One number at the top of the graph. Squaring makes any miss positive and punishes big misses more. Because loss is a Value, loss.backward() gives every parameter dLoss/d(itself).

parameter = parameter - learning_rate * gradient

Step each parameter opposite its gradient (downhill on the loss) by a small learning_rate (e.g. 0.1). The minus sign is load-bearing: adding the gradient would climb the loss.

  1. Forward pass -> predictions + loss (builds the graph).
  2. Zero the gradients -> reset every parameter’s grad to 0.
  3. Backward pass -> loss.backward(); every parameter gets its gradient.
  4. Update -> p.data -= learning_rate * p.grad.

Repeat until the loss is small. Step 2 is the one beginners forget.

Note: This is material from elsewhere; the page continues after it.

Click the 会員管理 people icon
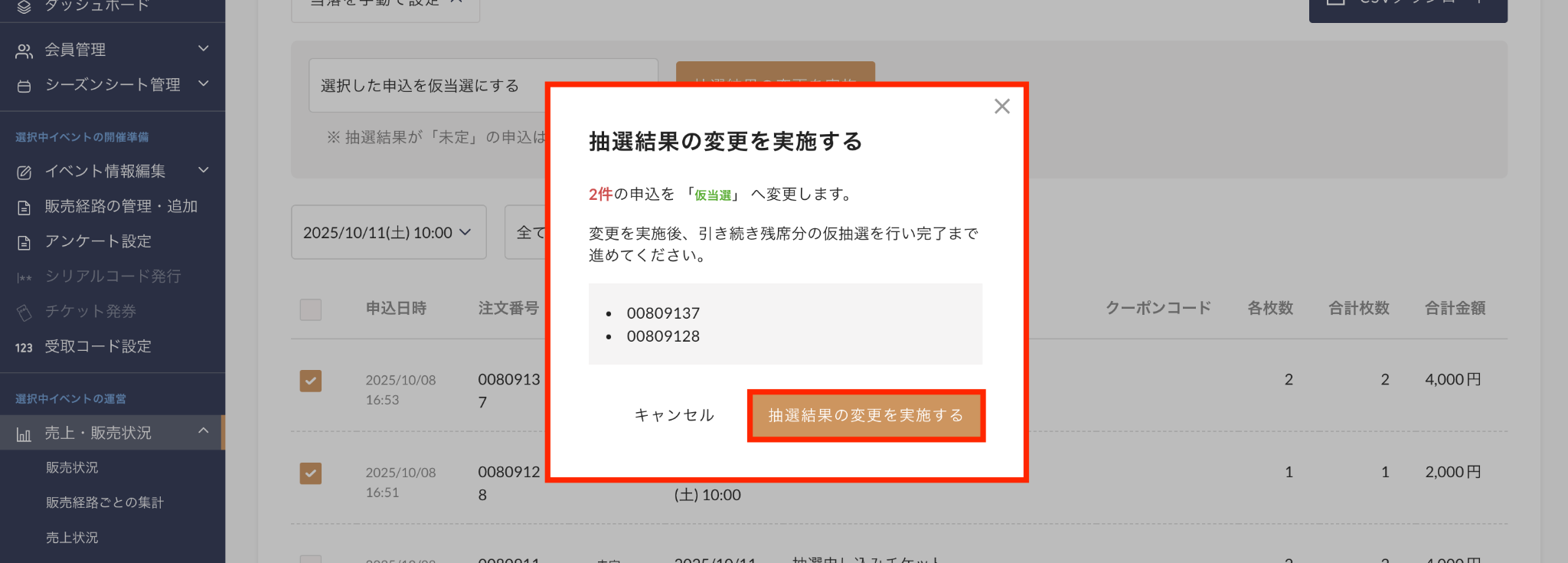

w = 1, x = 2, target y = 6, learning_rate = 0.1:

pred = w*x = 2 loss = (2-6)^2 = 16
grad w = 2*(pred-y) * x = (-8)(2) = -16
w = 1 - 0.1*(-16) = 2.6 new loss = (5.2-6)^2 = 0.64
next step: w = 2.92 new loss = 0.0256 (converging toward w=3)

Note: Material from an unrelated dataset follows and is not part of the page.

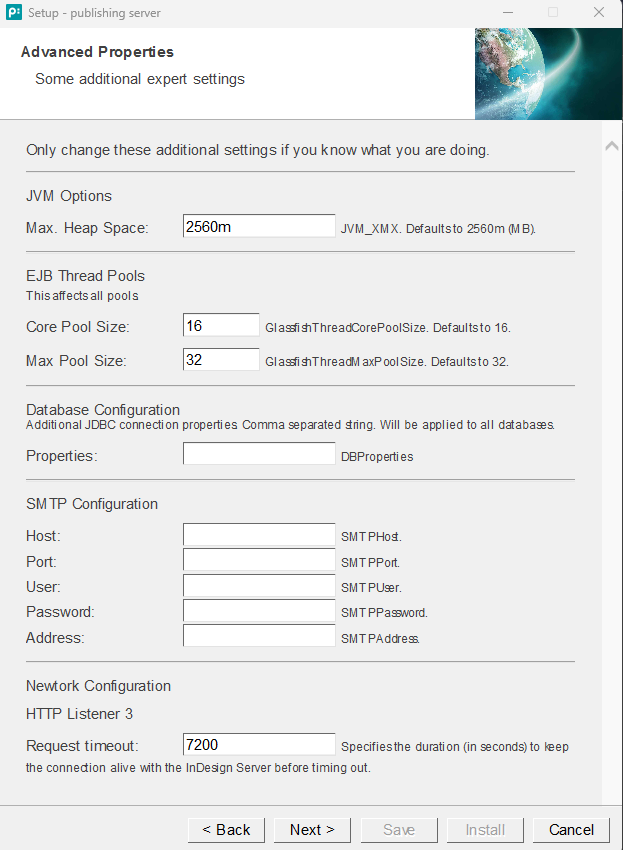
Task: Minimize the setup window
Action: click(x=507, y=13)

Backprop accumulates into grad with += (so a parameter feeding two places sums its gradients correctly). Across iterations that means old gradients pile onto new ones unless you reset to 0 first. Forgetting is a silent bug that destabilizes training.

Forward, loss, backward, update is exactly how every network trains, GPT included. At scale the loss is cross-entropy, the optimizer is Adam (adaptive step size), the forward pass is a transformer on tensors across many GPUs, but the heartbeat is identical. A trained model is just its parameters: the numbers left after the loop nudged them downhill many times.

Wire neurons into an MLP, score it with a single loss, and repeat the forward/zero/backward/update loop so gradient descent nudges every parameter downhill until the loss is small. That is training.